What Great Talent Want More than Anything Else
We’re at the end of another thrilling March Madness. The elite survive and move on in the tournament. I’m captured by something Duke’s iconic Coach K said while on the Pat McAfee Show:
“Greatness wants to be coached.”
He said this when asked what it was like to coach basketball’s elite: Kobe Bryant, Shaquille O’Neal, Dwayne Wade, LeBron James and others on the Olympic basketball team. Pat wondered if he asked them to check their egos at the door.
Quite the contrary Coach K said. Elite performers have an ego – it’s part of what motivates them. He told them to bring their egos into the room as long as they could form one ego together that would drive the team. We know the results.

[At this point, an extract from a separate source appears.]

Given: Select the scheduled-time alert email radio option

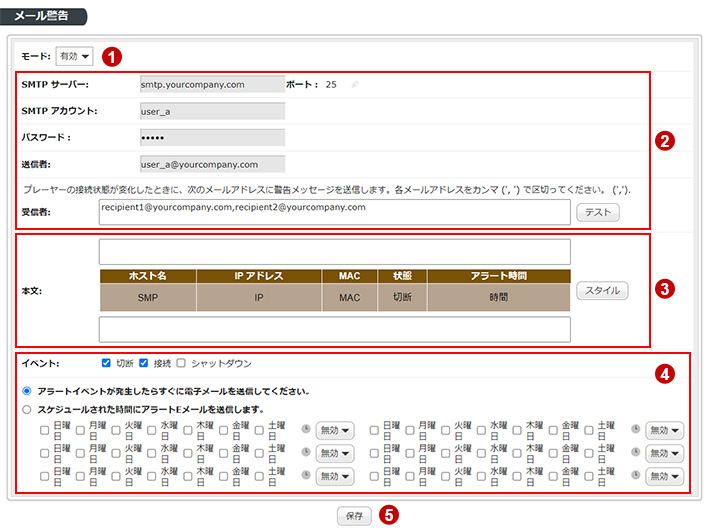Looking at the screenshot, I should [x=26, y=409].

Over the many years I’ve coached radio talent, there are many qualities that bind the radio elite I’ve been fortunate to work with. They have egos, but their greatness wanted to be challenged. That pushing and pulling and questioning of talented people, open to this feedback, helps get them to heights yet unknown. Their greatness wanted coaching.
Two stories.
The wonderfully smart Dom Theodore called me on a Monday many years ago. He was programming then CBS’s new Top 40 AMP in New York City. He wanted me to come to town that Thursday to interview someone they were considering for mornings. Someone who was out-of-the-box. They were wondering if they were crazy considering this person.

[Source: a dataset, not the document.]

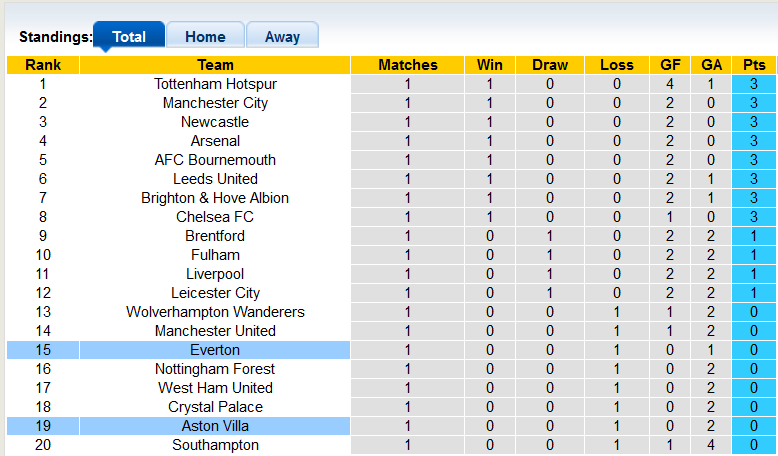Viewport: 778px width, 456px height.
Task: Switch to the Total standings tab
Action: point(129,37)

I am normally leery working with celebrities outside of radio. They tend to think their persona alone will drive their radio success. Two hours after having a one-on-one chat with Nick Cannon, I told Dom they’d be dumb if they didn’t hire him. I was captured by Nick’s aura and passion for radio and told him I would need direct contact with him if this was gonna work. He really had no idea how to do radio. While I respected the room (cohosts and producers), the show would rise and fall with Nick’s decisions. He gave me his cell. When I got to Laguardia, I texted him and got a reply in thirty seconds. A good sign. That’s how it went with Nick.
Nick made every meeting, even if it meant taking the red eye from Los Angeles. He called to ask questions and for advice. He thought about radio all the time and worked to learn how we do this. Despite the station not succeeding (because of a little thing called Z100), I adored Nick. His greatness wanted coaching.

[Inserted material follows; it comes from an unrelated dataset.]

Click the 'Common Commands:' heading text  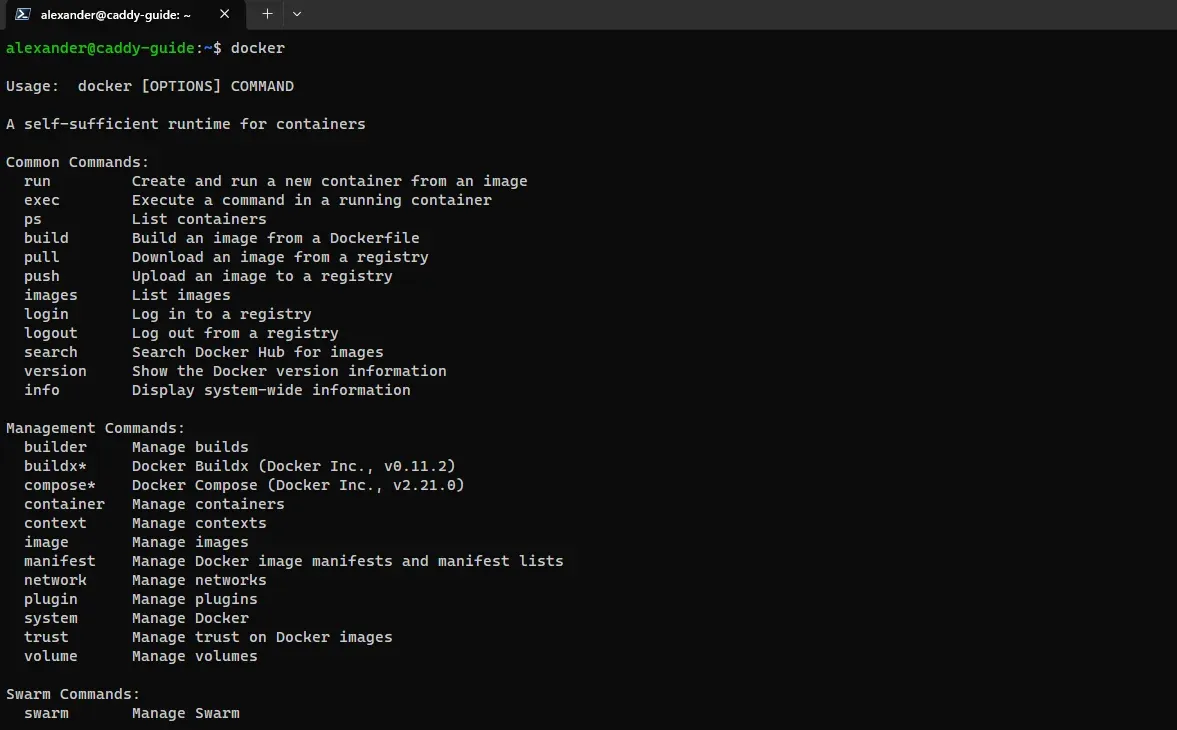click(76, 162)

Ditto Ebro Darden at HOT 97 in New York. I was taken by this incredible article done on him in Barrett Media last week. Ebro’s no longer on terrestrial radio. But look at how he’s elevated. Ebro, as you would imagine, is no wallflower. We’d sit in meetings and challenge each other. Never raised voices, but convictions on both sides. All I had to do was access the New Yorker in me. Maybe he didn’t like it in the moment (maybe he did?), but there was always a mutual respect. Ebro is where he is now because his greatness wanted coaching (from me in small part and I am sure many others in his career).
If you only want to be coached on your terms, you don’t want greatness. You want comfort.
Ebro and Nick (and the many other great talent I’ve worked with) have convictions and a vision for their shows. They also crave the conversation to improve. They want someone to challenge them and hold them accountable. None of that scares them.
The core attributes of those who get to greatness (you must have all three): Aptitude (their talent), Attitude (we embrace growth positively), and Work Ethic (we out-work everyone else). There’s much in radio we don’t control. But these items noted here, the through thread of excellence, are choices in our control.
Radio is dying? Not if we have personalities with greatness who want to be coached. Those folks thrive regardless of the environment.